◆ INSTRUCTIONS FOR THE TASK
Every word of every entry must be retyped exactly.

◆ RECORDS FOR THIS TASK
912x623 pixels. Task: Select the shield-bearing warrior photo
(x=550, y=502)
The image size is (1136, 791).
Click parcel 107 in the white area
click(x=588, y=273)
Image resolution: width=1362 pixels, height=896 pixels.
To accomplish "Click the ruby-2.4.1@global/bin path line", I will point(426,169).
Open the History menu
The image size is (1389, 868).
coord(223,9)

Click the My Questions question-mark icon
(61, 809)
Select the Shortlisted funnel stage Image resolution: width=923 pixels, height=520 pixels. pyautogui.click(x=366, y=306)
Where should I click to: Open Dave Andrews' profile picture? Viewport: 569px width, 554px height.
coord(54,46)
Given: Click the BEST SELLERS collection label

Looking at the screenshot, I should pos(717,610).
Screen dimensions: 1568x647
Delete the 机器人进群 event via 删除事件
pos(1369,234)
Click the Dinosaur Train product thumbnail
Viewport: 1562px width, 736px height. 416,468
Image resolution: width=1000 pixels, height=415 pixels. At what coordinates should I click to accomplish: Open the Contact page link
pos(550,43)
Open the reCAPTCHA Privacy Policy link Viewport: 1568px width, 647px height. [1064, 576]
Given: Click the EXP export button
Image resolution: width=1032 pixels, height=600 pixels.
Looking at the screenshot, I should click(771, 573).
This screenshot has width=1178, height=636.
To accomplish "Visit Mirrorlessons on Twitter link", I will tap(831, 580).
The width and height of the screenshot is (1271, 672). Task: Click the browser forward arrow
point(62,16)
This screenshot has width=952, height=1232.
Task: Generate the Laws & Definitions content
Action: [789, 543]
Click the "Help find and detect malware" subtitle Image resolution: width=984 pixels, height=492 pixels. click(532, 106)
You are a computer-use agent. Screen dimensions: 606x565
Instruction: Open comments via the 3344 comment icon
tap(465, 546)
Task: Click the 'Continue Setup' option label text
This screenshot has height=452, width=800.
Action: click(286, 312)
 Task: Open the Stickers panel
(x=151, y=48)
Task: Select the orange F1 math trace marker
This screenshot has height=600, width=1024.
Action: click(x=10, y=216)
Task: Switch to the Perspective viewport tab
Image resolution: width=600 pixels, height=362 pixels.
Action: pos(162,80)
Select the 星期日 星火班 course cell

◆ SOLUTION TO THE PROBLEM
912x623 pixels. Task: Select the shield-bearing warrior photo
(x=550, y=502)
The image size is (1136, 791).
Click parcel 107 in the white area
click(x=588, y=273)
Image resolution: width=1362 pixels, height=896 pixels.
To accomplish "Click the ruby-2.4.1@global/bin path line", I will point(426,169).
Open the History menu
The image size is (1389, 868).
coord(223,9)

Click the My Questions question-mark icon
(61, 809)
Select the Shortlisted funnel stage Image resolution: width=923 pixels, height=520 pixels. pyautogui.click(x=366, y=306)
Where should I click to: Open Dave Andrews' profile picture? Viewport: 569px width, 554px height.
coord(54,46)
Given: Click the BEST SELLERS collection label

Looking at the screenshot, I should pos(717,610).
Screen dimensions: 1568x647
Delete the 机器人进群 event via 删除事件
pos(1369,234)
Click the Dinosaur Train product thumbnail
Viewport: 1562px width, 736px height. 416,468
Image resolution: width=1000 pixels, height=415 pixels. At what coordinates should I click to accomplish: Open the Contact page link
pos(550,43)
Open the reCAPTCHA Privacy Policy link Viewport: 1568px width, 647px height. [1064, 576]
Given: Click the EXP export button
Image resolution: width=1032 pixels, height=600 pixels.
Looking at the screenshot, I should click(771, 573).
This screenshot has width=1178, height=636.
To accomplish "Visit Mirrorlessons on Twitter link", I will tap(831, 580).
The width and height of the screenshot is (1271, 672). Task: Click the browser forward arrow
point(62,16)
This screenshot has width=952, height=1232.
Task: Generate the Laws & Definitions content
Action: [789, 543]
Click the "Help find and detect malware" subtitle Image resolution: width=984 pixels, height=492 pixels. click(532, 106)
You are a computer-use agent. Screen dimensions: 606x565
Instruction: Open comments via the 3344 comment icon
tap(465, 546)
Task: Click the 'Continue Setup' option label text
This screenshot has height=452, width=800.
Action: click(286, 312)
 Task: Open the Stickers panel
(x=151, y=48)
Task: Select the orange F1 math trace marker
This screenshot has height=600, width=1024.
Action: click(x=10, y=216)
Task: Switch to the Perspective viewport tab
Image resolution: width=600 pixels, height=362 pixels.
Action: pos(162,80)
Select the 星期日 星火班 course cell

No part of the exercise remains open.